# Can Amazon Kindle files be copied from one computer to the next?



## Thomas (Apr 2, 2009)

*Kindle Version*

​
[br][br][br][br][br][br][br]
I feel unsafe publishing a PDF eBook on formats other then the Kindle. Can't they be copied from one computer to the next? Are Kindles a safer way to publish without the fear of people making free copies?


----------



## Mike D. aka jmiked (Oct 28, 2008)

Kindle ebooks are encoded to only work on a specific Kindle. You can't read them on a computer, nor can you copy them to another Kindle and read them.

I hope you are talking about furnishing your book in the regular Kindle ebook format and not in a PDF or an ebook converted from a PDF. Both of these have proven to be unsatisfactory, for the most part.

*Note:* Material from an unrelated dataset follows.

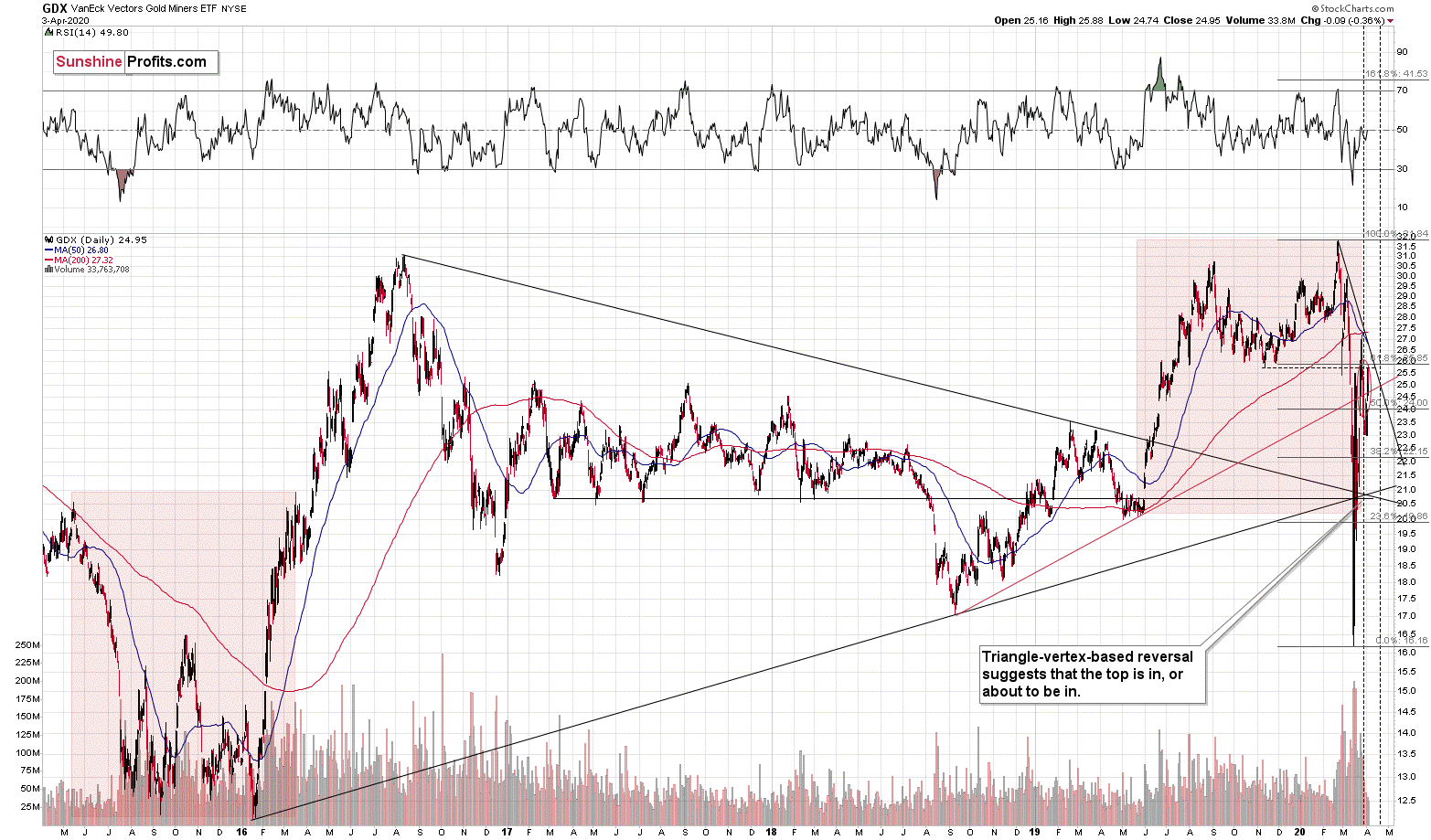
Task: Click the 250M volume axis label
Action: click(27, 645)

Any ebook can be copied if the desire is there and people know where to find the programs to do it. There isn’t anything foolproof. You're going to have to rely on the basic honesty of most people. Even publishing only in print won't prevent piracy, as proven by the availability of the Harry Potter books in ebook format before the printed ones were distributed despite J. K. Rowlings' well-known refusal to allow her work to be furnished as an ebook. 

Mike


----------



## geko29 (Dec 23, 2008)

The file can be copied wherever the hell you want to.  You can put it on an SD card and stick it in your cell phone.  However, unless the DRM is broken (which is illegal but not impossible), that specific file will ONLY ever open in a readable format on the specific Kindle it was purchased for.  Mobipocket is essentially the same format, and thus has the same limitations on its usage.

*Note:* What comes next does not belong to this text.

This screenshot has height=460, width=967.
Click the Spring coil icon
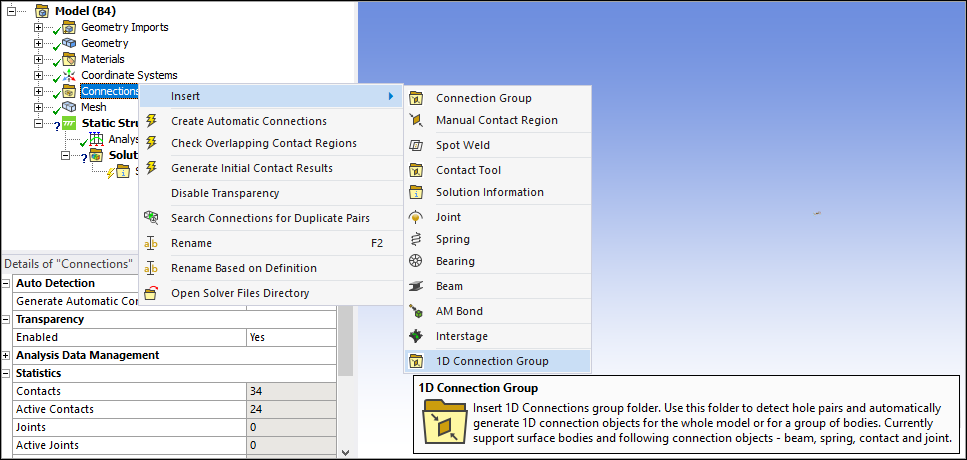(416, 239)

There are other forms of DRM that behave similarly.  Adobe has one (called digital editions), and cryptix has one called MyScribe.  Both are used quite heavily for textbook distribution.  And if any type of printed material would encourage piracy, it's a $180 book that none of the customers actually WANT to buy and will only be used for 2-4 months.  So they're reasonably safe for the vast majority of potential customers (nothing is unbreakable).

But there are plenty of authors who find great success in selling drm-free books on sites like smashwords.  There are lots of honest readers out there who won't hesitate to buy your stuff if it's priced fairly and is content they're interested in.  Yes, it will be copied and shared around, but the majority of the people who will do so probably wouldn't have purchased a copy anyway.  There's some side benefits to this method as well.  A tiny of percentage of the dirty thieves who never would have bought your stuff to begin with may like what they read (most of them won't read it in the first place, and are just collecting stuff in case they ever decide to), and buy something from you in the future, which makes you money that you never would have seen otherwise.  Additionally, some honest people are vehemently anti-DRM, and will happily buy an unlocked copy of your book, but wouldn't if it were a restricted Kindle, mobi, or PDF.  Again, more "found money".


----------



## Thomas (Apr 2, 2009)

The book was formated in all HTML. It was not a converted PDf. It was specifically designed for the Kindle. Nothing seems fool proof, but the prices are so low I would think most people would be honest and buy the kindle books.


----------



## pidgeon92 (Oct 27, 2008)

Amazon Kindle e-books have DRM and cannot be shared among Kindles. A distributed PDF can be shared among many platforms, but can be password protected, or otherwise protected.

You need to be more explicit about what you mean by "publishing."

FYI, I merged the topics from Let's Talk Kindle and the Book Bazaar together.


----------